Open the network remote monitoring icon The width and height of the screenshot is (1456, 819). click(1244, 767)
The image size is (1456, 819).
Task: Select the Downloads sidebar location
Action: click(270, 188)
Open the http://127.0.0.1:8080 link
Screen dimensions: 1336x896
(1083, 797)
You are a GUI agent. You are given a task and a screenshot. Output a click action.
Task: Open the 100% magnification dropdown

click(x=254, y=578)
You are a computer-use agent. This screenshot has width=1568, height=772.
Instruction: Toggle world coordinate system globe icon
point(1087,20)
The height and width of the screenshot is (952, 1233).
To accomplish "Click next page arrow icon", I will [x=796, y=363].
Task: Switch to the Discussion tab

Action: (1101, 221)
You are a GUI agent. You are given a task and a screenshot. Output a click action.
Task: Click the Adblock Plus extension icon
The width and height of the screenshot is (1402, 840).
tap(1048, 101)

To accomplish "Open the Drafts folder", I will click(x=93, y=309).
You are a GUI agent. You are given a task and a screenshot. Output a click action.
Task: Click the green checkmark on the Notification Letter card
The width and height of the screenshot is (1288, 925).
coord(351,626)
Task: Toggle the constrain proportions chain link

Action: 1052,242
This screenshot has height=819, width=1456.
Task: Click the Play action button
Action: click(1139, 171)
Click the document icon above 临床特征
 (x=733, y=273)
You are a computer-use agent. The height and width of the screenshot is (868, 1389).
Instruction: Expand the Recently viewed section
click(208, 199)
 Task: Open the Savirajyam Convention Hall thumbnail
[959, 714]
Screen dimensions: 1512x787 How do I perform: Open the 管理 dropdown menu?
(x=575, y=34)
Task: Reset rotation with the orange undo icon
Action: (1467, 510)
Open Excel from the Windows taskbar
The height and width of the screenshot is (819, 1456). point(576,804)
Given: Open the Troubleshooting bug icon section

= = = = =

Task item
Your answer should be a single number: the count of lines above that contain the word "computer".

Answer area
2